Petitioners properly point out that under the approval process in Town Law §§ 276 and 282, the Board’s review of certain aspects of the subdivision would not have been complete until it had issued its final approval. However, the final approval here in no way involved SEQRA review. The only Board decision involving SEQRA was the one giving preliminary plat approval, a decision which, with respect to SEQRA, was in all respects final and aggrieved petitioners who opposed the subdivision on SEQRA grounds. Thus, we conclude that *614the Board’s filing of the preliminary plat approval was a decision which triggered the 30-day Statute of Limitations of section 282 for challenging the subdivision proposal on SEQRA grounds (see, Matter of Casement v Town of Poughkeepsie Planning Bd., 162 AD2d 685, 687, lv dismissed 76 NY2d 930; Matter of Monteiro v Town of Colonie, 158 AD2d 246, 249-250; Matter of Wing v Coyne, 129 AD2d 213, 217; see also, Matter of King v Chmielewski, 76 NY2d 182, 186). That the Legislature intended that there should be judicial review proceedings under section 282 at intermediate stages in the approval process is evidenced by the legislative concern that such approval decisions receive expeditious review — i.e., its provision that such proceedings be given "preference over all other civil actions and proceedings” (Town Law § 282).

Our construction furthers the evident legislative purpose of establishing a process for orderly and prompt determination of subdivision proposals. Town Law § 276 (2) (a) provides that a preliminary plat must show the layout of the proposed subdivision, including at least the road and lot layout with approximate dimensions, key plan, topography, drainage and all proposed facilities with detailed preliminary plans and profiles.
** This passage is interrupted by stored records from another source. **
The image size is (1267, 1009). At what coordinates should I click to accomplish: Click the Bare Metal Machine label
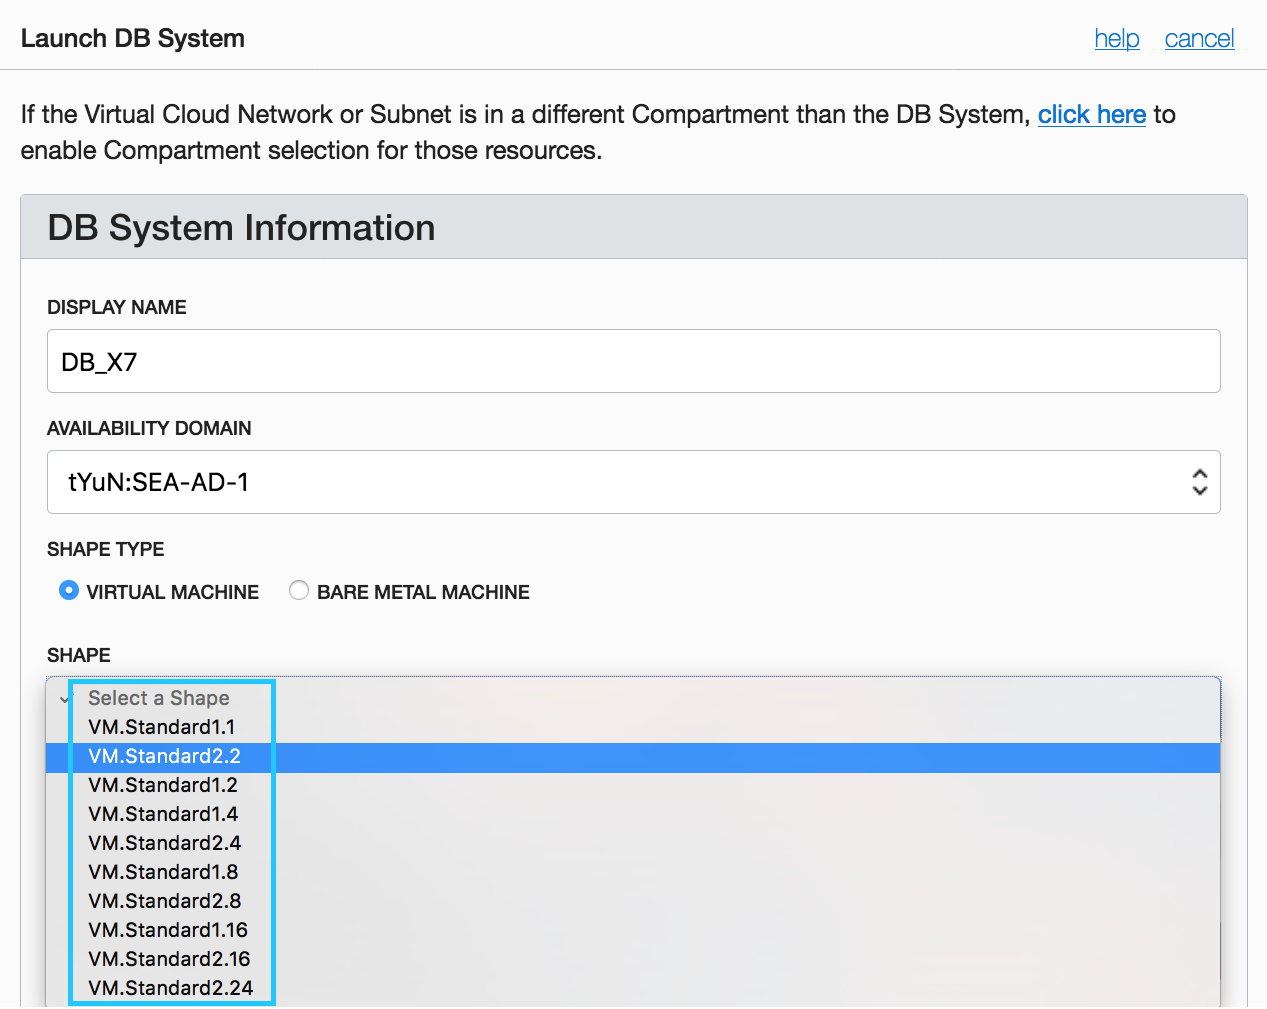point(423,592)
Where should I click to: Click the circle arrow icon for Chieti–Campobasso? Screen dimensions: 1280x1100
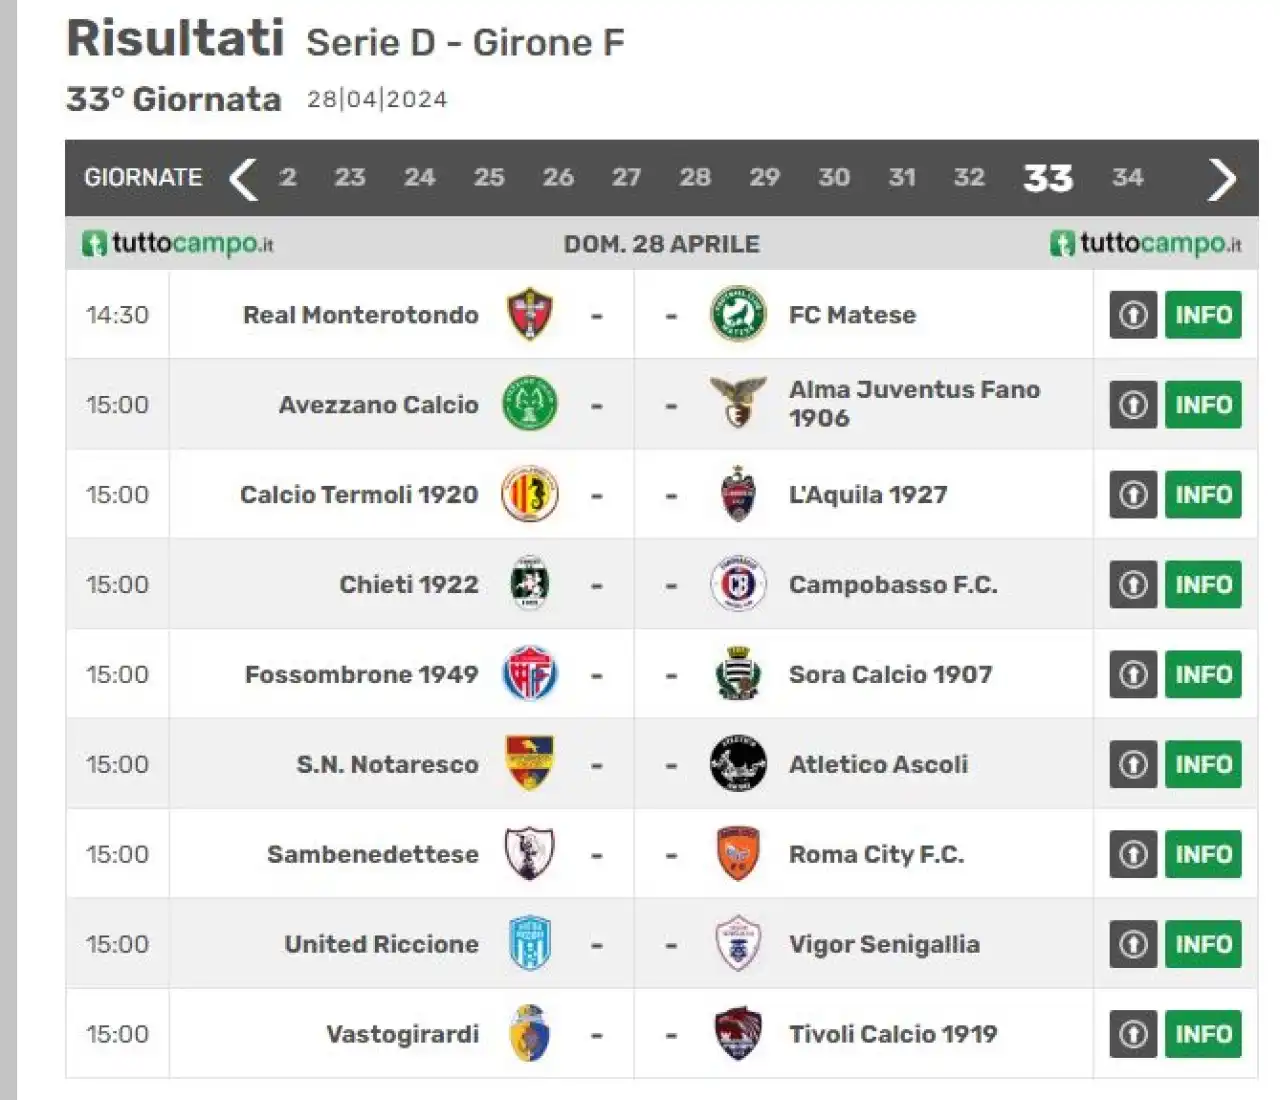click(1133, 584)
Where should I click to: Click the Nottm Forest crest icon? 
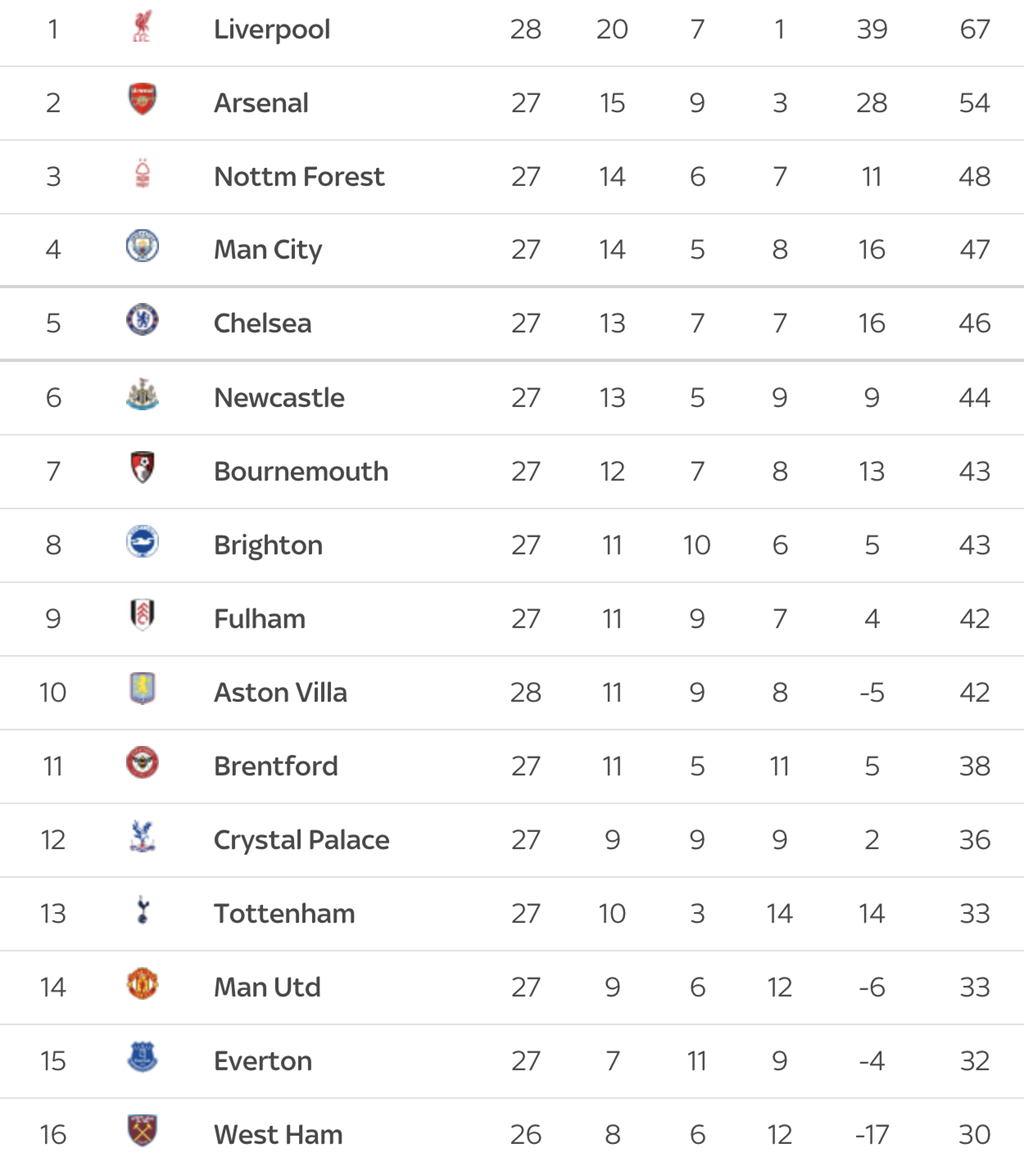point(142,173)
The preliminary plat approval is intended to fix the basic components of the proposed development and, "absent new information, a subsequent modification or rejection of a preliminarily approved subdivision layout is an arbitrary and capricious act subject to invalidation” (Matter of Sun Beach Real Estate Dev. Corp. v Anderson, 98 AD2d 367, 372-373, affd 62 NY2d 965, supra; see, 5 Ziegler, Rathkopf's The Law of Zoning and Planning § 66.02 [2] [4th ed]; 4 Anderson, American Law of Zoning § 25.13 [3d ed]). Here, the Board took the significant step of accepting the preliminary plat without placing any conditions upon approval of the environmental aspects of the project. Thus, the preliminary approval was final regarding SEQRA issues. To allow a SEQRA challenge to be postponed until final plat approval would leave the environmental status of the entire subdivision project undetermined. This would frustrate the statutory purpose of having an approval at the preliminary stage so that important design questions are finally settled and both the developer and the town are able to rely on there being final approval of significant aspects of the subdivision before the investment of additional time and money (see, Matter of Sun Beach Real Estate Dev. Corp. v Anderson, 98 AD2d 367, 368, 372, supra).
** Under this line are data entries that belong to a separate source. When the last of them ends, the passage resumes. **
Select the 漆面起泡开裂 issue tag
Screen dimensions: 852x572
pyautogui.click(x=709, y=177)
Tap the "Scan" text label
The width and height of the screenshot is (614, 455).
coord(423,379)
Moreover, a contrary interpretation — i.e., making the entire *615project subject to being vacated on SEQRA grounds after the Board’s final plat approval — could have a devastating financial impact when the developer has made a substantial investment and may already be under commitments for financing and other contractual obligations. The construction of section 282 we adopt avoids such unreasonable and potentially unjust consequences (see, Matter of Ellington Constr. Corp. v Zoning Bd. of Appeals, 77 NY2d 114, 124-125; McKinney’s Cons Laws of NY, Book 1, Statutes §§ 141, 143, 146).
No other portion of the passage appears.